**Your task**
Copy out word for word the part of the data that opens with the line containing "Task: Click the middle" and closes with the line containing "(x=70, y=431)". Include both of those lines.

**Recorded information**
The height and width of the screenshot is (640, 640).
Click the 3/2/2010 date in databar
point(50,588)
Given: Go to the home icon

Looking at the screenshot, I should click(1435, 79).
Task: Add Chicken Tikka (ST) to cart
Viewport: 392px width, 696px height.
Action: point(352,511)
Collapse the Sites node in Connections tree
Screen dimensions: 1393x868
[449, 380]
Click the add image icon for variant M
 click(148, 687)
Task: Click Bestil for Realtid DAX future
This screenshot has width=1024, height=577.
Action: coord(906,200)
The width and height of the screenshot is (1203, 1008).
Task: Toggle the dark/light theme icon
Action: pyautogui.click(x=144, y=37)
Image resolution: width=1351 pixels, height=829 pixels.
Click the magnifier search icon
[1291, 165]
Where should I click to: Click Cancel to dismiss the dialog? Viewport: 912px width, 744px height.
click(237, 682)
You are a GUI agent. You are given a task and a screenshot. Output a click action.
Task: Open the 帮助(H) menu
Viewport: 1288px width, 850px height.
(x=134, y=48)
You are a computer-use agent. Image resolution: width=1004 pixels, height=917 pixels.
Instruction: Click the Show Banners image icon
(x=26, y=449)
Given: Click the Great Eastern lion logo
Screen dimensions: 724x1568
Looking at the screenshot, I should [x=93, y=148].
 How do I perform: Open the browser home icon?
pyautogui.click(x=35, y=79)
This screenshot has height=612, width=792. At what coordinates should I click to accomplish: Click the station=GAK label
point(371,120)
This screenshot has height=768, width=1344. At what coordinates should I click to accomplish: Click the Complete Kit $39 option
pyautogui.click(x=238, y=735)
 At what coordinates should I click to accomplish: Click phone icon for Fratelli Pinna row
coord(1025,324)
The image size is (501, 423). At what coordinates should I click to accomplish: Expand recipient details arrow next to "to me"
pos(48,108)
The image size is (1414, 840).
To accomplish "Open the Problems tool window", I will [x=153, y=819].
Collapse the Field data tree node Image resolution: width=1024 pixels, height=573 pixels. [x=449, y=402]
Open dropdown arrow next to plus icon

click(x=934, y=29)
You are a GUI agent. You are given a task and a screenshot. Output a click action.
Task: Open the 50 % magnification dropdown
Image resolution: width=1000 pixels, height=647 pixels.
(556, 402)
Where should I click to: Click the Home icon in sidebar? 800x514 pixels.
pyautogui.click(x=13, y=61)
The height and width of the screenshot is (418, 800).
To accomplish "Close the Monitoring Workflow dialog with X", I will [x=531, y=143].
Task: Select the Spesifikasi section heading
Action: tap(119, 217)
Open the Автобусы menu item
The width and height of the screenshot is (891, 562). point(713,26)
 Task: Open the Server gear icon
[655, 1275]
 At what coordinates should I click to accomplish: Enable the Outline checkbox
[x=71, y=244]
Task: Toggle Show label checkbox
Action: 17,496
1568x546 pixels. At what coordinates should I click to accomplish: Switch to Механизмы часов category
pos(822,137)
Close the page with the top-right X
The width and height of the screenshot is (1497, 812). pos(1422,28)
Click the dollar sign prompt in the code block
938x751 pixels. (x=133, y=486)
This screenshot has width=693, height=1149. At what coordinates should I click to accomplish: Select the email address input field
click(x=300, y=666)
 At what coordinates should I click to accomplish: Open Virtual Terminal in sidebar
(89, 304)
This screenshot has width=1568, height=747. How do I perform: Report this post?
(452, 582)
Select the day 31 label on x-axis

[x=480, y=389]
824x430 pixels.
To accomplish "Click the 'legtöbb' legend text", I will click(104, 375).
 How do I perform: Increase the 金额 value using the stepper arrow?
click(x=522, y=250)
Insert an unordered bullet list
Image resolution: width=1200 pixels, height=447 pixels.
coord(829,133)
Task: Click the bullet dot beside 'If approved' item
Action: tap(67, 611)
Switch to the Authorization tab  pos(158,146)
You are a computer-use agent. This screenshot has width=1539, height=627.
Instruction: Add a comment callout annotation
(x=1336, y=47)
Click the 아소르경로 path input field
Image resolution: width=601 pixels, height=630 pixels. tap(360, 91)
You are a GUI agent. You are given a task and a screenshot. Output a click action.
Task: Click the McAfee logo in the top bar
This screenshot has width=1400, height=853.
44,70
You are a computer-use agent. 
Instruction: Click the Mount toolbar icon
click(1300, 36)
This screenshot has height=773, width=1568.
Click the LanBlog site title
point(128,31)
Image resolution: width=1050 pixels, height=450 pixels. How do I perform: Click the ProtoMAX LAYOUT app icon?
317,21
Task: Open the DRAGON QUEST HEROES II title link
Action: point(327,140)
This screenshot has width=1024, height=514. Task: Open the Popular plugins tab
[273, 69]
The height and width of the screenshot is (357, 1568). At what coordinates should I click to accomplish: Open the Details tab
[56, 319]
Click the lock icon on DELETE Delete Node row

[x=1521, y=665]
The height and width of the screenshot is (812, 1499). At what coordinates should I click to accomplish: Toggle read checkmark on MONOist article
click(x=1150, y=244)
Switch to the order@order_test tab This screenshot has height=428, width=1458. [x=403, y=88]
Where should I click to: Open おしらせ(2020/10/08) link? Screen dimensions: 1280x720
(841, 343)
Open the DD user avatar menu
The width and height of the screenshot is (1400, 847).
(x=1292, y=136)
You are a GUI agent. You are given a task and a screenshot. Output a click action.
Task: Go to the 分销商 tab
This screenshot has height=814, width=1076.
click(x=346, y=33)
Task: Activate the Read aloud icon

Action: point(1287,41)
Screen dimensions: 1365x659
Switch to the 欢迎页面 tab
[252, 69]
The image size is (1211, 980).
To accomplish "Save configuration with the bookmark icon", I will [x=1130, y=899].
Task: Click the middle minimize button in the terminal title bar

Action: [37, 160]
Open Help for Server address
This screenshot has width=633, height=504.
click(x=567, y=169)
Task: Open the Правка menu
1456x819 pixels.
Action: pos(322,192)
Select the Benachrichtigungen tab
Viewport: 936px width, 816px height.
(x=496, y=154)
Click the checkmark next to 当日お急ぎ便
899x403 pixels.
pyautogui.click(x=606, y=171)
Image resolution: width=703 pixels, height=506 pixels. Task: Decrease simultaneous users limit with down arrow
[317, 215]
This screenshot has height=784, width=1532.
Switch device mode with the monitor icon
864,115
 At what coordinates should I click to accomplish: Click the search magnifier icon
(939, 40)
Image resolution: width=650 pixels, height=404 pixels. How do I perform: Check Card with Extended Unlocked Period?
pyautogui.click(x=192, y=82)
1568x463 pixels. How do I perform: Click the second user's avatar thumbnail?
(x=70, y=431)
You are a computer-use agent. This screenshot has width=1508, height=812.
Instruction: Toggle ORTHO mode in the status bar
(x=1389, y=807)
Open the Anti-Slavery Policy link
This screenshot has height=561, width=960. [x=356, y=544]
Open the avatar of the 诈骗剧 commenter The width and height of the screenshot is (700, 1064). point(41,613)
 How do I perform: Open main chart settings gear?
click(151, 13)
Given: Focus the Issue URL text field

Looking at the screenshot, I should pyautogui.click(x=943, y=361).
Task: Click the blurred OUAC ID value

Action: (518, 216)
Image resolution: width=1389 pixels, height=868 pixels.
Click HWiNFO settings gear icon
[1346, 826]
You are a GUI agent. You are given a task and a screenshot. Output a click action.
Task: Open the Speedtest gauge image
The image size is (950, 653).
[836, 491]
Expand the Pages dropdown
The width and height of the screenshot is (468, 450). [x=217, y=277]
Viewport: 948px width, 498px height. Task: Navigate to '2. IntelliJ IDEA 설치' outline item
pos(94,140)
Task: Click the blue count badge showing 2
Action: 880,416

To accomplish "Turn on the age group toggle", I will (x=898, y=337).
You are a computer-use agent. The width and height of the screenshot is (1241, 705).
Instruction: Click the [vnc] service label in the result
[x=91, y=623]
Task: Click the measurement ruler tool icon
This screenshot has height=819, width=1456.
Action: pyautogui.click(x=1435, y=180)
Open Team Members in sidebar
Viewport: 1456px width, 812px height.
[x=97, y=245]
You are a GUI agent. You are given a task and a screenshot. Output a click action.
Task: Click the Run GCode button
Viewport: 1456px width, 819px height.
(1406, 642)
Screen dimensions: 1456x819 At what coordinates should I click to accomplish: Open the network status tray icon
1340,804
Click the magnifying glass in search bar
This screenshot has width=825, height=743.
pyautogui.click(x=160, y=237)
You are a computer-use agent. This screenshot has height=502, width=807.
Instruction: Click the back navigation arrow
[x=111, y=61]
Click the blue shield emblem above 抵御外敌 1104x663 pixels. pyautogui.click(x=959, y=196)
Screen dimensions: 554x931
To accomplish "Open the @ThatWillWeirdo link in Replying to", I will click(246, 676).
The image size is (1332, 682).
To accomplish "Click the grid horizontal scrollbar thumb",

**Result for this exercise**
Task: Click the middle minimize button in the terminal title bar

Action: [37, 160]
Open Help for Server address
This screenshot has width=633, height=504.
click(x=567, y=169)
Task: Open the Правка menu
1456x819 pixels.
Action: pos(322,192)
Select the Benachrichtigungen tab
Viewport: 936px width, 816px height.
(x=496, y=154)
Click the checkmark next to 当日お急ぎ便
899x403 pixels.
pyautogui.click(x=606, y=171)
Image resolution: width=703 pixels, height=506 pixels. Task: Decrease simultaneous users limit with down arrow
[317, 215]
This screenshot has height=784, width=1532.
Switch device mode with the monitor icon
864,115
 At what coordinates should I click to accomplish: Click the search magnifier icon
(939, 40)
Image resolution: width=650 pixels, height=404 pixels. How do I perform: Check Card with Extended Unlocked Period?
pyautogui.click(x=192, y=82)
1568x463 pixels. How do I perform: Click the second user's avatar thumbnail?
(x=70, y=431)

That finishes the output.